Por: Ale Vega (@PATHGRETEL)
En la palabra Etéreo hay un tono de ligereza que se alcanza a apreciar, pero no puede definirse del todo. La vaguedad de su uso y asentamiento en el lenguaje nos permite jugar con ella para describir algo que flota con libertad, que fluye, y que es al mismo tiempo aterrizado y parte del ser. Su etimología, que nos refiere al cielo, alude reflexión: Hay un más allá que está presente, y no.
Representar esta disertación en imágenes pudiera resultar en una tarea titánica, no se diga la dificultad de construir una historia que nos remita a esta palabra; y, sin embargo, la más reciente película del director tailandés Apichatpong Weerasethakul parece estar cimentada en ella. Situándose en una Colombia de clima cambiante, donde la lluvia y los rayos del sol se mimetizan con una vegetación extensa, invita al público a ser parte del ambiente con los sonidos del viento, del caer de las gotas, de los pájaros que trinan a lo lejos. Las escenas en las que la naturaleza se hace presente llegan a ser tan apabullantes (en el mejor de los sentidos) que no nos queda más que dejarnos llevar y adentrarnos: oler el pasto, apreciar la ausencia de ruido y dejar de lado nuestras rutinarias nimiedades.
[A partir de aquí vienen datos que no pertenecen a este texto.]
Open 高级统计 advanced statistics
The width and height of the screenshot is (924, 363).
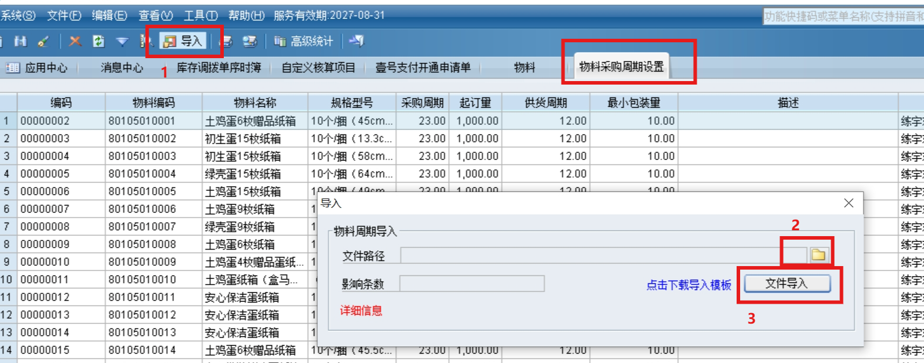[x=304, y=41]
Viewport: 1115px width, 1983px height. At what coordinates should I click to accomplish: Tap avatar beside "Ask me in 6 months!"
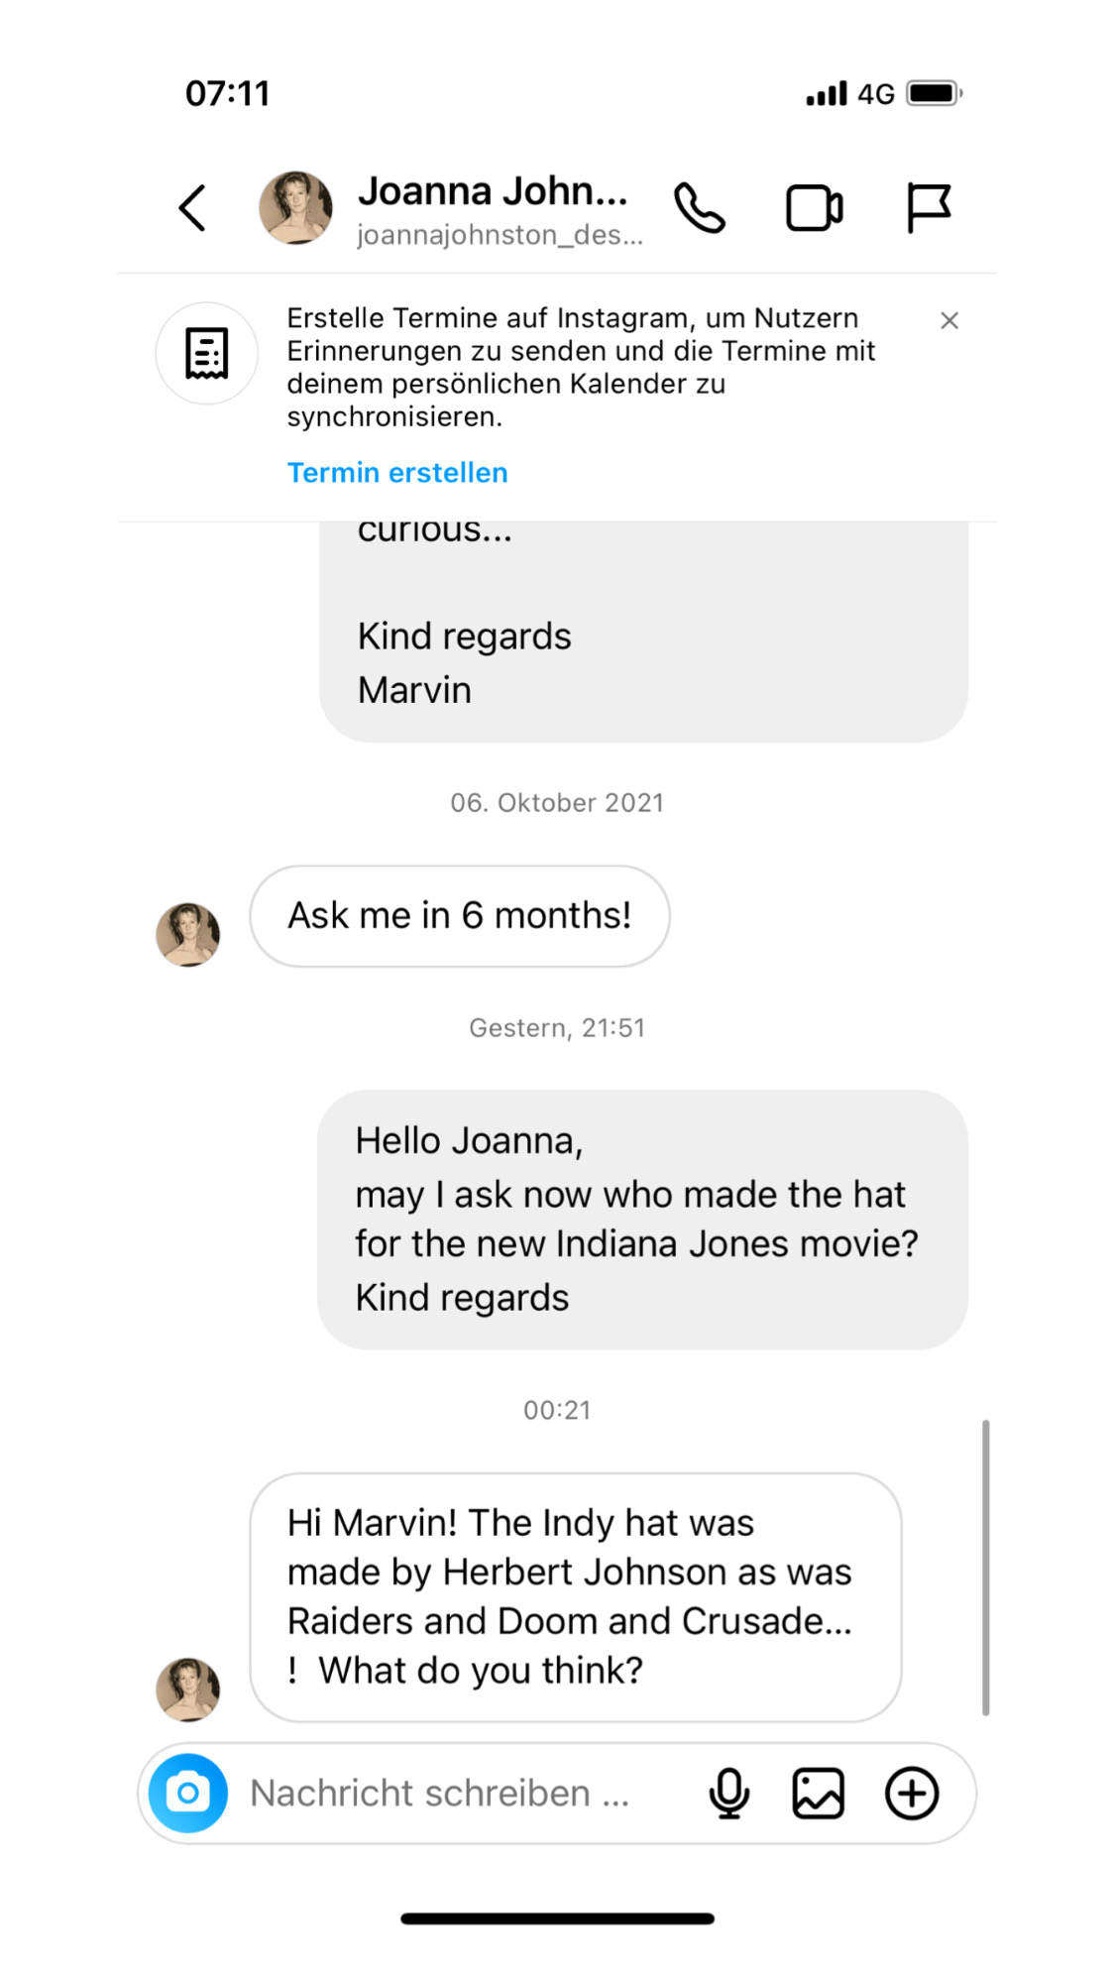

Estamos a merced del cineasta y una visión que evoca, por momentos, al realismo mágico.
Jessica Holland – guiño a Jacques Torneur y su filme ‘I walked with a zombie’ - es una botánica irlandesa que se encuentra en Bogotá visitando a su hermana, cuando escucha un particular retumbo en la madrugada, que posteriormente le impide dormir. La interpretación de esta mujer en busca de respuestas corre a cargo de la siempre impecable Tilda Swinton, quien en cada movimiento, gesto y diálogo confecciona a una protagonista inmersa en el pensamiento, suave, casi fantasmal, que es parte del escenario y a la vez lo observa desde fuera. Weerasethakul regala en este personaje su propia visión de un extranjero que ha sucumbido a la belleza silvestre de Latinoamérica, esa que se abre paso entre el urbanismo que la consume sistemáticamente. No es casualidad que la haya elegido como locación para realizar su primera cinta fuera de su país natal.
Y, a pesar de la delicada magnificencia de Jessica (y su hipnotizante español), el papel principal de ‘Memoria’ parece recaer en el Bang que resuena en ella, donde la película comienza. Siendo él mismo presa de la enfermedad llamada “Síndrome de la cabeza explosiva”, Apichatpong decide que este mal no es una afección meramente corporal: La onomatopeya tiene aquí fines prácticamente lúdicos, nos da la oportunidad de explorar de dónde procede o qué es lo que se despierta a partir de él. Es así como el sonido de un golpe – no uno cualquiera, sino el que es contundente y estrepitoso – puede haberse creado por factores externos, como la construcción o, peor aún, destrucción de un hábitat; o algo interno, como un recuerdo recobrado o un trauma que se niega a desaparecer. Si el Bang proviene de adentro, el impacto dejará tras de sí una vibración que marcará de manera invisible pero definitiva a la persona que la lleva. ¿Podemos entonces, si nos sucede, vivir con la perenne reverberación de los sucesos que nos forman como individuos?
‘Memoria’ es, como un ejercicio introspectivo tanto del cineasta como para su audiencia, una exploración sensorial de lo que somos como especie, de lo que nos hace eco de manera inherente y lo que nos acerca a nuestras raíces, por más que creamos que nos hemos alejado de ellas. Más allá de una trama que quiera enfocarse en un arco narrativo, busca la conciencia y la melancolía de cada espectador para preguntarle qué es lo que encuentra en el filme, qué le hace sentir, qué vivencias le trae a la mente. Es quizá una de las frases de Hernán (Elkin Díaz), otro de los personajes clave, la que explica más acertadamente el vacío previo a la explosión: “Las experiencias son dañinas, hacen que la tormenta de mi memoria se vuelva más violenta”.